=== Section Start ===

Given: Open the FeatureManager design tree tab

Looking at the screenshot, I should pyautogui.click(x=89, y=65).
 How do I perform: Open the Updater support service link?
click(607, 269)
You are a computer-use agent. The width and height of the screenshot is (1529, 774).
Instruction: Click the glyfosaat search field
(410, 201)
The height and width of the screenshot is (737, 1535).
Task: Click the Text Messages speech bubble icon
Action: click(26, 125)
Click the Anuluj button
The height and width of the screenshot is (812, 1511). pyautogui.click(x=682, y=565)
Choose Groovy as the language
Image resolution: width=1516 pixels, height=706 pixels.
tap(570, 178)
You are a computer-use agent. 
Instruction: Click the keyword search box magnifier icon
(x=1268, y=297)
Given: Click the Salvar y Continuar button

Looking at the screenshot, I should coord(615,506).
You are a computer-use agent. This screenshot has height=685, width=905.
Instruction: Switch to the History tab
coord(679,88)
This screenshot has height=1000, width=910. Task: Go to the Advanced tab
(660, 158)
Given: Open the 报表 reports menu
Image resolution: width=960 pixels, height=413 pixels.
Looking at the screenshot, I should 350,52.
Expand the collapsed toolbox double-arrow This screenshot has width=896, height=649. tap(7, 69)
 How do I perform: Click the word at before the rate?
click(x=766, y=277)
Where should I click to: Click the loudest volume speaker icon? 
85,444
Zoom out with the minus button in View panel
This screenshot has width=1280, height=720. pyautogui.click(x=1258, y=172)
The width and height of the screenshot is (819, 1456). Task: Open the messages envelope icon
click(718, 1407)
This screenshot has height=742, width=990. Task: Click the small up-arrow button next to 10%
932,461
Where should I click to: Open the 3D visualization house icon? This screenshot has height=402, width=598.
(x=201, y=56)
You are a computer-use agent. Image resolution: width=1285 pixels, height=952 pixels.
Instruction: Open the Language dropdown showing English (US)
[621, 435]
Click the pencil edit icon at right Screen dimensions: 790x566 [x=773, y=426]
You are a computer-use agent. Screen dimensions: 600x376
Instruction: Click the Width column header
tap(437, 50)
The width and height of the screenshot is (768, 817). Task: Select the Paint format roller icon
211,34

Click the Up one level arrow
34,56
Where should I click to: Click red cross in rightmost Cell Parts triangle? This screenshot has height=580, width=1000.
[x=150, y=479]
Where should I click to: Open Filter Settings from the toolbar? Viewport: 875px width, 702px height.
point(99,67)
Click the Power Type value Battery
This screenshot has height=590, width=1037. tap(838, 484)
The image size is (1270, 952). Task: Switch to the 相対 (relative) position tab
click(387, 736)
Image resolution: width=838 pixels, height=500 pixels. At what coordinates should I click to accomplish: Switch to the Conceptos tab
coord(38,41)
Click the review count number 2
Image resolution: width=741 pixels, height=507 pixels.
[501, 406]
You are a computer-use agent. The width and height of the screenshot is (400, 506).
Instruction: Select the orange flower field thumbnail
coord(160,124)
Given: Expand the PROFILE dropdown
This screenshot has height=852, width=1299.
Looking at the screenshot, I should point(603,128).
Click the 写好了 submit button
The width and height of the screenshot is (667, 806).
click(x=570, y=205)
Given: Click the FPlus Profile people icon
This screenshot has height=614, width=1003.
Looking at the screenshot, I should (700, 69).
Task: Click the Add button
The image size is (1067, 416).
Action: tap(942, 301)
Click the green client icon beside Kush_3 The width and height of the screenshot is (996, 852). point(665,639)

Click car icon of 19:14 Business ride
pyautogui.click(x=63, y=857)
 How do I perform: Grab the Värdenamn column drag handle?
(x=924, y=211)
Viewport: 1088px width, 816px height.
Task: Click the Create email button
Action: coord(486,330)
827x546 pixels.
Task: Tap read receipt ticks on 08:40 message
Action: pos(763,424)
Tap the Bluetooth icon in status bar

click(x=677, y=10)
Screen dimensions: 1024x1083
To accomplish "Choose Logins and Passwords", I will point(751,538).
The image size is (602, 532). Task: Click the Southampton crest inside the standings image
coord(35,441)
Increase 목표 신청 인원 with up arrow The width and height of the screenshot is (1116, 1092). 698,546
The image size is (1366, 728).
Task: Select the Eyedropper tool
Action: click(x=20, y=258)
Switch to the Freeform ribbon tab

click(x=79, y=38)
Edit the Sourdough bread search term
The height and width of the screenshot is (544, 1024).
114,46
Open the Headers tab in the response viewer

=== Section End ===

TASK BRIEF: Count the lines in the material above where the string "computer" appears, then state only that count.

ANSWER TO THIS PROBLEM: 6